A book manual, cards and a map to teach users about features and applications.
Description from Special Projects Studios:
When Samsung approached us to look for solutions as to why not enough old people were using smartphones (less than 5% of the users were sending a text a day), we felt we were on to something exciting.
To discover what was hindering people’s interaction with smart phones we first created an unconventional research journey that involved field visits to homes across Europe, workshop featuring magic tricks and hands-on activities (e.g. asking our participants to “draw” their mobile phones on a banana, using coloured pencils and stickers gave us a really good idea of people’s aspirations in relation to mobile technology).
This immersive research journey enabled us to draw knowledge from their everyday experience, picking up contextual cues about their mental models and observing how these models guided their attitude towards mobile technology. Interestingly, the word ‘technology’ was not brought up at all in conversations, because it was “a scary topic”, so we chatted about magic and aspirations instead.
What hindered people’s regular interaction with mobile phones, we found out, was not their age, or their presumed lack of technological skills, but the clumsiness of the phone’s manuals. The poor design and encrypted terminology discouraged them from even trying to set up their mobile phones. Books, on the other hand were a very familiar and preferred way of learning new skills.

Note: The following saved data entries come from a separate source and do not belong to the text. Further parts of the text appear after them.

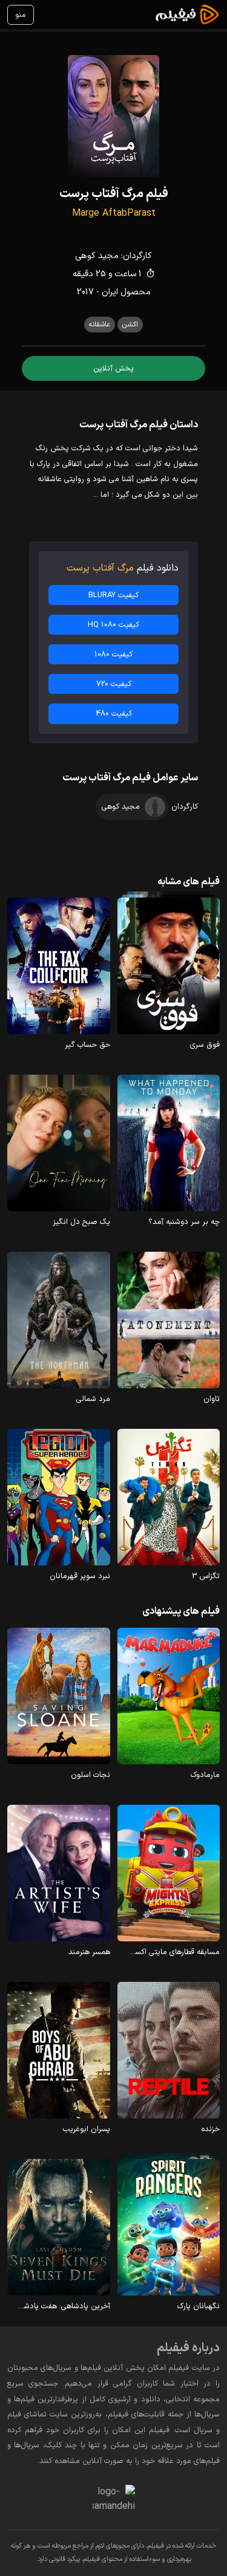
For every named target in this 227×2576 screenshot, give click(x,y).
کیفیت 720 (113, 684)
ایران (110, 292)
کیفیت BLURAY (113, 595)
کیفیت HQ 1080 (113, 624)
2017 (85, 292)
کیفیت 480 (114, 713)
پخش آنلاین (113, 368)
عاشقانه (99, 324)
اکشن (130, 324)
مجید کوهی (97, 256)
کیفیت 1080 (113, 654)
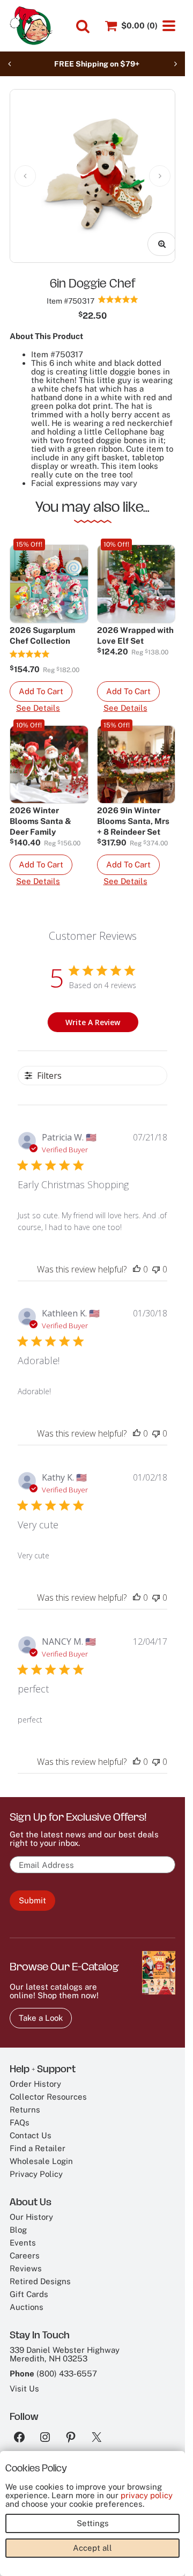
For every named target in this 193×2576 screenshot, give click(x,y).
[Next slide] (175, 63)
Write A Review (92, 1014)
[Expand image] (153, 236)
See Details (38, 700)
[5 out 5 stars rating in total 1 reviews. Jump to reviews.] (30, 645)
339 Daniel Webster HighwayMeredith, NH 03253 (65, 2346)
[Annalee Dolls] (31, 25)
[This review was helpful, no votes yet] (136, 1261)
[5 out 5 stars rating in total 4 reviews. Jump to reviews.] (118, 291)
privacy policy (147, 2495)
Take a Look (41, 2009)
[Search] (83, 26)
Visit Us (24, 2380)
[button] (41, 683)
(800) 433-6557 (66, 2365)
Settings (93, 2523)
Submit (32, 1892)
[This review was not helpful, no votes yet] (156, 1261)
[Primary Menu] (168, 25)
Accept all (92, 2547)
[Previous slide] (9, 63)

Delivering our solution in the shape of a book was a way of creating an analog bridge between them and what was until then a very unfriendly topic, technology.
Beautifully crafted and easy to understand, the manuals guided the users step by step through the process of setting up their smartphones, empowering people to use their mobiles more often and with a lot more confidence.
‘Out of the box’ was the only phone manual featured in an exhibition at the MoMA, in New York. It was also shown at Vienna, as part of the exhibition Design Diversity at the Wagner:Werk Museum Postsparkasse – a show that challenges assumptions on design for older adults and calling for a more inclusive design.
1. The Manual
Users learn about features by sliding the phone inside the book and turning the pages.
2. The Cards
To support novice users, RFID cards can be touched on the phone to launch tasks or applications.
3. The Map
The entire structure of the phone is mapped out on a poster so users can understand and discover features more easily.